◆ Exercise task ◆
Echo the lines starting at the one containing "Task: Click Achraf" and ending at the one containing "point(550,229)", both included.
* * * * * * * * *
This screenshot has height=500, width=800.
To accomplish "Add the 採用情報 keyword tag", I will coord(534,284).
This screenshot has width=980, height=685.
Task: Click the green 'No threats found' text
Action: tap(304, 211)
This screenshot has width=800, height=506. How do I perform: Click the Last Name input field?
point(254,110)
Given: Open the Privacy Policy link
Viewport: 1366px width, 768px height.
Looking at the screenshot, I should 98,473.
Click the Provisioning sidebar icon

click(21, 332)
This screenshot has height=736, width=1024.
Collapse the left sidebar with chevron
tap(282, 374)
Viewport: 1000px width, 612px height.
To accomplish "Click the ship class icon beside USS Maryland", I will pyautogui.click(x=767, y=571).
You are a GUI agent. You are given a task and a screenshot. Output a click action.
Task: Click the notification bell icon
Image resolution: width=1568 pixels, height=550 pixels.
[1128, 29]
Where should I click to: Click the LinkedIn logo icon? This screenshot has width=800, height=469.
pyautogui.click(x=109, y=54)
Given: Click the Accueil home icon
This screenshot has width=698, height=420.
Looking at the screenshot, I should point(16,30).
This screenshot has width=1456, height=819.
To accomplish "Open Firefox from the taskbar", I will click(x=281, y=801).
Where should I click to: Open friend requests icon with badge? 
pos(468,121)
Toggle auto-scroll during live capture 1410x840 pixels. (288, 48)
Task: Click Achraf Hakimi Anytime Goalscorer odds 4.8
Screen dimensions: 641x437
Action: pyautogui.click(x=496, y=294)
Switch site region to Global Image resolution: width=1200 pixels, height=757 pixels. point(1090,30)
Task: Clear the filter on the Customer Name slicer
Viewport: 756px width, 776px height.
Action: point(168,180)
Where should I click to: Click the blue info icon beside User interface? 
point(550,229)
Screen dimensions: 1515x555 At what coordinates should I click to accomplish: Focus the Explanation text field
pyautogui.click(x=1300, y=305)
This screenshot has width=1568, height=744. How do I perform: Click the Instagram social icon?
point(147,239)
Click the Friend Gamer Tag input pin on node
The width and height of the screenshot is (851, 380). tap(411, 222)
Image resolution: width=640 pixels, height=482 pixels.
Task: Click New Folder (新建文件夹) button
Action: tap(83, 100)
* * * * * * * * *
◆ Solution to the exercise ◆
Task: Click Achraf Hakimi Anytime Goalscorer odds 4.8
Screen dimensions: 641x437
Action: pyautogui.click(x=496, y=294)
Switch site region to Global Image resolution: width=1200 pixels, height=757 pixels. point(1090,30)
Task: Clear the filter on the Customer Name slicer
Viewport: 756px width, 776px height.
Action: point(168,180)
Where should I click to: Click the blue info icon beside User interface? 
point(550,229)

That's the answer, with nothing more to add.